Note: This is the same post as my $NXT Straw. I just also wanted it to appear on my #MAQ history. So please move along, if you've already seen the $NXT straw, as there is nothing new to see here.


$NXT reported results yesterday that were broadly well-received by the market. Expansions, site acquisitions for new data centres, and expectations of material new contracts supported this long term growth story.

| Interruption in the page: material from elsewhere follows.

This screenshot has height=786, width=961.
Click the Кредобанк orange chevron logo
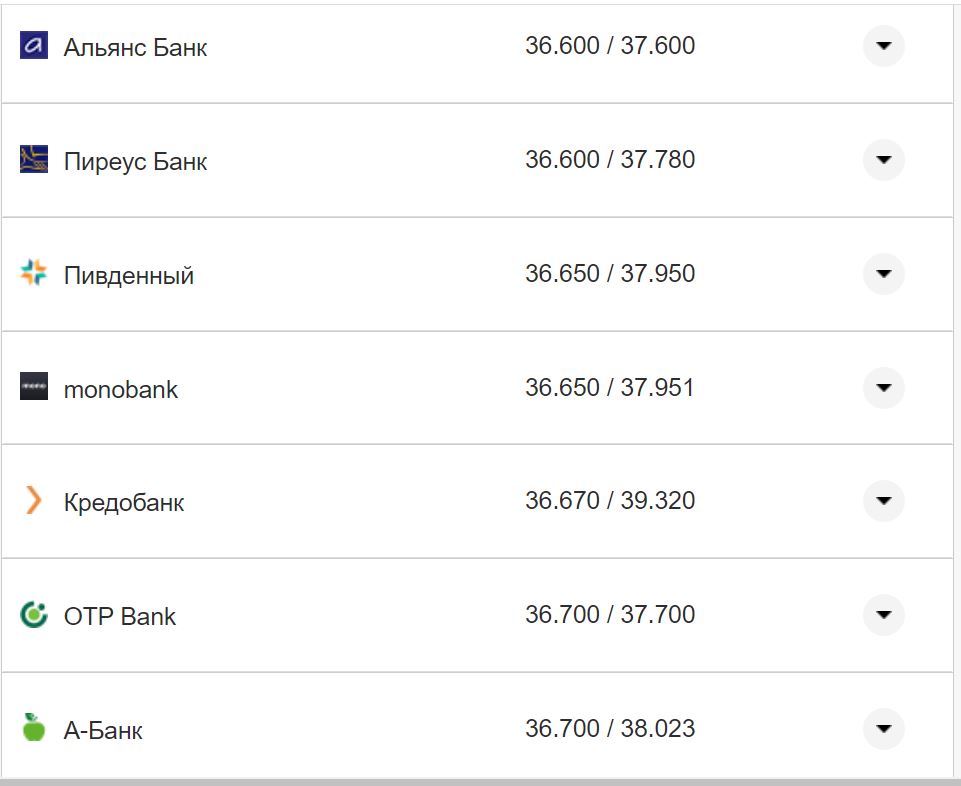click(x=34, y=500)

Analysts reactions are broadly positive, with no major moves to SP targets based on the updates so far. (Although GS tweaked down their 12m TP from $13.60 to $13.30)

I've had exposure to the data-centre theme IRL for several years ($NXT, $MP1) and continue to see it as a long term growth theme.

However, I have recently switched my RL position from $NXT to $MAQ, and I'll briefly explain here.

$NXT is a more agressive growth play, with 3-year revenue CAGR to end FY22 of 18% vs. 8% for $MAQ, and a 3-yr EBITDA CAGR of 26% vs, 19% at $MAQ. However, this is at the cost of significant debt, with long-term borrowings now reaching $1.26bn and interest for the last 6 months now up to $62m (annualised).

On a comparative basis $NXT is spending 32% of EBITDA on interest, compared with a more conservative 12% at $MAQ.

Furthermore, $NXT have recently signalled an intention to expand internationally, although we are yet to see what this means in practice. This further increases the risk profile.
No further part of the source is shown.